Text and item location entries
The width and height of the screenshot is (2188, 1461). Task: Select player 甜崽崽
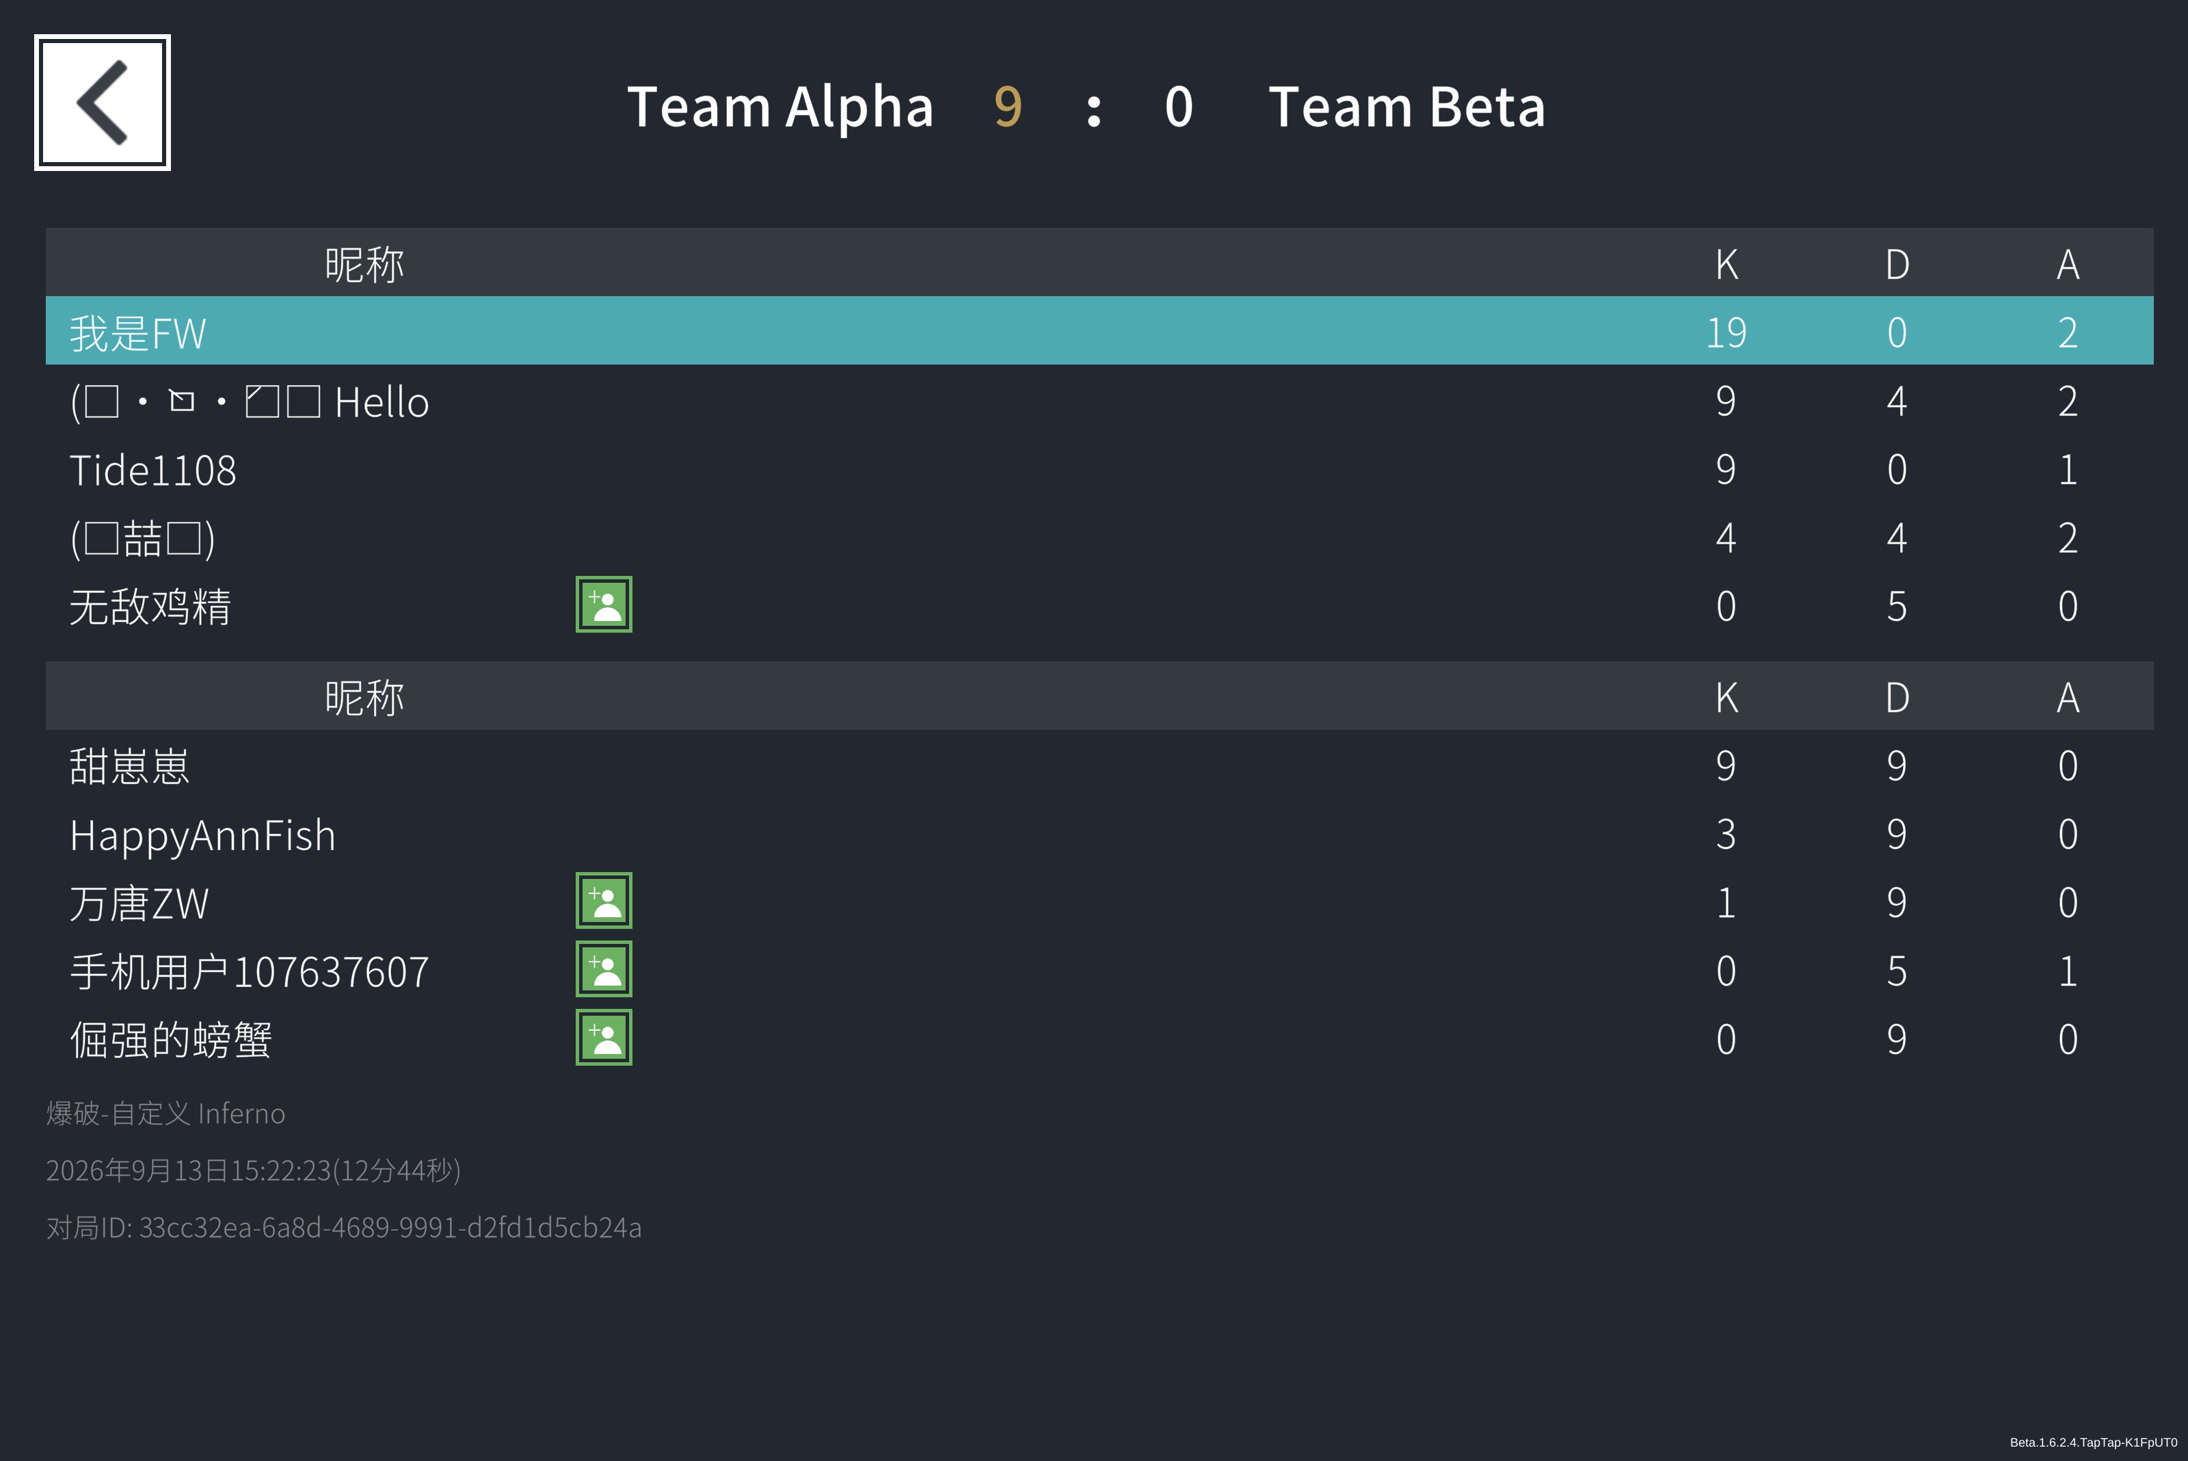coord(1099,765)
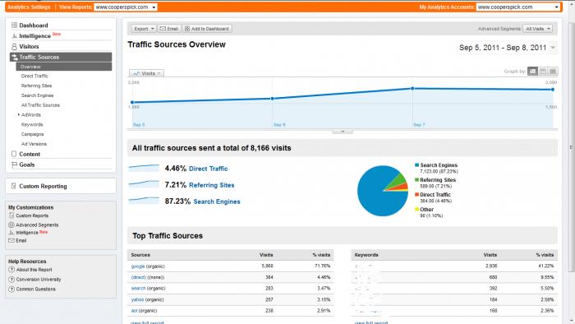Expand the AdWords tree item

pos(19,115)
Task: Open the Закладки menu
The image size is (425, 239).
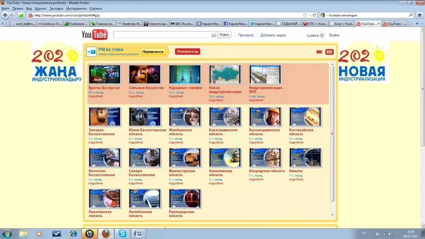Action: (x=56, y=8)
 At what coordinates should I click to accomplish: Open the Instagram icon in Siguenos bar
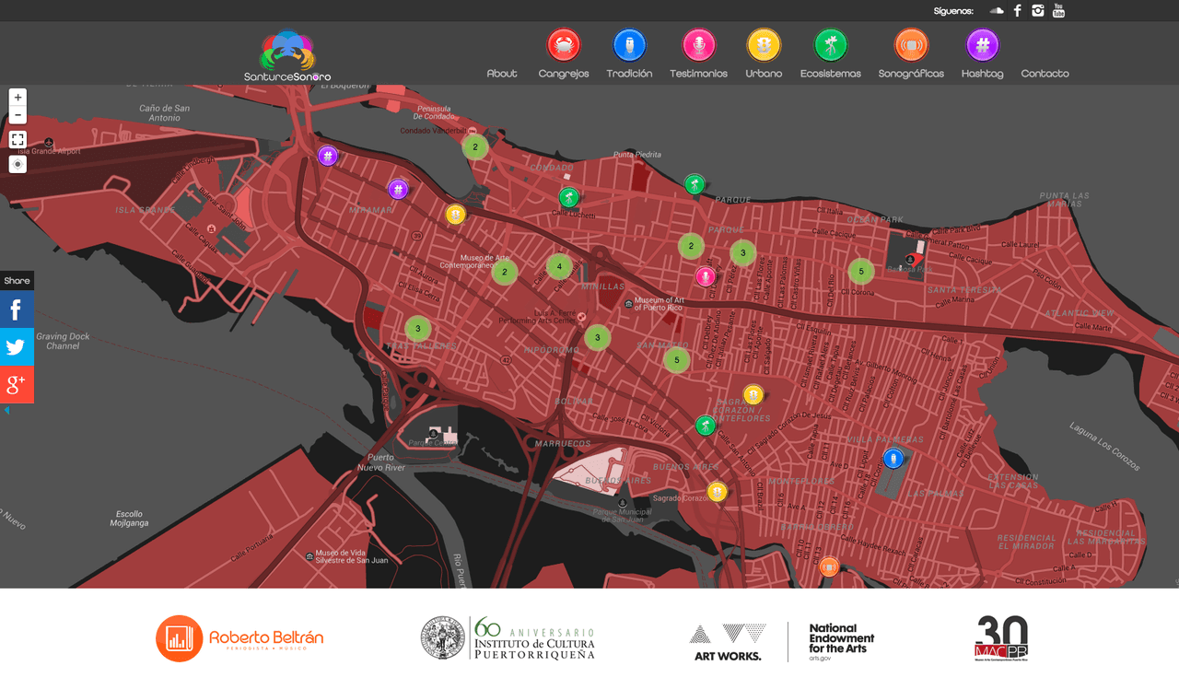(1037, 10)
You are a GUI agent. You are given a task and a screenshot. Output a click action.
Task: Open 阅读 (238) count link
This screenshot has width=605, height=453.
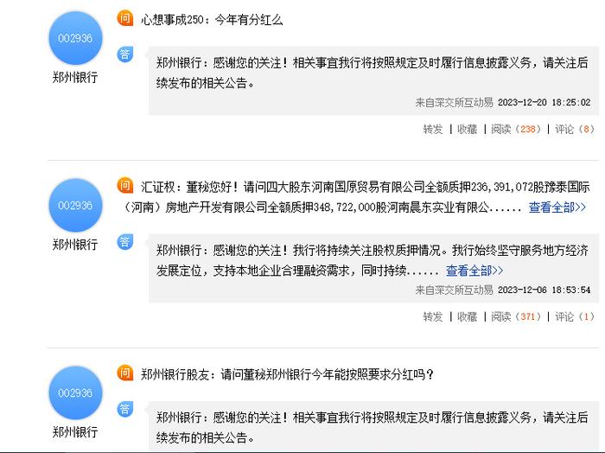click(515, 129)
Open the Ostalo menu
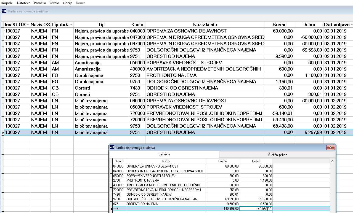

Objective
Switch every instance of "screenshot" in the rows above to "screen capture" and rewrite all the rows with nothing else changed. Leave the pictures out of your answer.

Correct output
The width and height of the screen capture is (2188, 1461). Task: Select player 甜崽崽
coord(1099,765)
Expand the AdWords tree item

pos(19,115)
Task: Open the Закладки menu
The image size is (425, 239).
Action: (x=56, y=8)
 At what coordinates should I click to accomplish: Open the Instagram icon in Siguenos bar
(1037, 10)
You are a GUI agent. You are given a task and a screen capture. Output a click action.
Task: Open 阅读 (238) count link
This screen capture has width=605, height=453.
click(515, 129)
Open the Ostalo menu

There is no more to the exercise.